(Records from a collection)
- - - -
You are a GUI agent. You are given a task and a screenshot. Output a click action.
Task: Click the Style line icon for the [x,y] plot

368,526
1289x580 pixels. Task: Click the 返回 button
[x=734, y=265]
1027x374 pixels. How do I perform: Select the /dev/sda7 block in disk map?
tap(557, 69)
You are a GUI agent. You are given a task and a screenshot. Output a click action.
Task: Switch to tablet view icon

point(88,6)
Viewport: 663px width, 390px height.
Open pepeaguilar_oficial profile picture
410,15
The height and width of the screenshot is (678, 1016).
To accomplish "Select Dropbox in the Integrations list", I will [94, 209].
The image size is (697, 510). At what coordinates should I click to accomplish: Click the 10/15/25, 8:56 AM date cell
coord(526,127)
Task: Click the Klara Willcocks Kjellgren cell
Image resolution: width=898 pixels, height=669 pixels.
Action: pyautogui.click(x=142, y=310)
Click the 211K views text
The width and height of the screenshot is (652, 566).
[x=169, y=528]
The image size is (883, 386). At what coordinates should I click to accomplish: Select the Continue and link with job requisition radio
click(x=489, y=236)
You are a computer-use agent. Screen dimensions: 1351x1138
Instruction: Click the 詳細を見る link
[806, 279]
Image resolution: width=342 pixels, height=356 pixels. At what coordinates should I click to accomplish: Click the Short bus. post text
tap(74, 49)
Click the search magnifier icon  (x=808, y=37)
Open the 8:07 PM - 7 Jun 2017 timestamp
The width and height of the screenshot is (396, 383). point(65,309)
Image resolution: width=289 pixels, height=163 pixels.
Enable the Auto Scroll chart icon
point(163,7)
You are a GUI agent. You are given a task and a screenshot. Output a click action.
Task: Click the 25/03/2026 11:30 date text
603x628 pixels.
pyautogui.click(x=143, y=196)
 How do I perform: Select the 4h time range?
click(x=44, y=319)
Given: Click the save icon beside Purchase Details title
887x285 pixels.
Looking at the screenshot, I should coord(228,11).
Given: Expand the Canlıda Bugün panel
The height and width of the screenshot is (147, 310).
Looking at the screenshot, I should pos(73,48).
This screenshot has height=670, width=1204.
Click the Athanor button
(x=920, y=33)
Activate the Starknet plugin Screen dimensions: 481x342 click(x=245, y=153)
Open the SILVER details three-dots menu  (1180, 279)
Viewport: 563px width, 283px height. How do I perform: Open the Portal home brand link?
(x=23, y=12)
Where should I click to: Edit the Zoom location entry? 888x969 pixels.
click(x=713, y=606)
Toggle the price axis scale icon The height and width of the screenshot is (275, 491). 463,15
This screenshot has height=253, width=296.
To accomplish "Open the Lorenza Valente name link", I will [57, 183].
- - - -
== What to produce ==
Repeat the data exactly. Omit nothing.

== Expected answer ==
You are a GUI agent. You are given a task and a screenshot. Output a click action.
Task: Click the Style line icon for the [x,y] plot

368,526
1289x580 pixels. Task: Click the 返回 button
[x=734, y=265]
1027x374 pixels. How do I perform: Select the /dev/sda7 block in disk map?
tap(557, 69)
You are a GUI agent. You are given a task and a screenshot. Output a click action.
Task: Switch to tablet view icon

point(88,6)
Viewport: 663px width, 390px height.
Open pepeaguilar_oficial profile picture
410,15
The height and width of the screenshot is (678, 1016).
To accomplish "Select Dropbox in the Integrations list", I will [94, 209].
The image size is (697, 510). At what coordinates should I click to accomplish: Click the 10/15/25, 8:56 AM date cell
coord(526,127)
Task: Click the Klara Willcocks Kjellgren cell
Image resolution: width=898 pixels, height=669 pixels.
Action: pyautogui.click(x=142, y=310)
Click the 211K views text
The width and height of the screenshot is (652, 566).
[x=169, y=528]
The image size is (883, 386). At what coordinates should I click to accomplish: Select the Continue and link with job requisition radio
click(x=489, y=236)
You are a computer-use agent. Screen dimensions: 1351x1138
Instruction: Click the 詳細を見る link
[806, 279]
Image resolution: width=342 pixels, height=356 pixels. At what coordinates should I click to accomplish: Click the Short bus. post text
tap(74, 49)
Click the search magnifier icon  (x=808, y=37)
Open the 8:07 PM - 7 Jun 2017 timestamp
The width and height of the screenshot is (396, 383). point(65,309)
Image resolution: width=289 pixels, height=163 pixels.
Enable the Auto Scroll chart icon
point(163,7)
You are a GUI agent. You are given a task and a screenshot. Output a click action.
Task: Click the 25/03/2026 11:30 date text
603x628 pixels.
pyautogui.click(x=143, y=196)
 How do I perform: Select the 4h time range?
click(x=44, y=319)
Given: Click the save icon beside Purchase Details title
887x285 pixels.
Looking at the screenshot, I should coord(228,11).
Given: Expand the Canlıda Bugün panel
The height and width of the screenshot is (147, 310).
Looking at the screenshot, I should pos(73,48).
This screenshot has height=670, width=1204.
Click the Athanor button
(x=920, y=33)
Activate the Starknet plugin Screen dimensions: 481x342 click(x=245, y=153)
Open the SILVER details three-dots menu  (1180, 279)
Viewport: 563px width, 283px height. How do I perform: Open the Portal home brand link?
(x=23, y=12)
Where should I click to: Edit the Zoom location entry? 888x969 pixels.
click(x=713, y=606)
Toggle the price axis scale icon The height and width of the screenshot is (275, 491). 463,15
This screenshot has height=253, width=296.
To accomplish "Open the Lorenza Valente name link", I will [57, 183].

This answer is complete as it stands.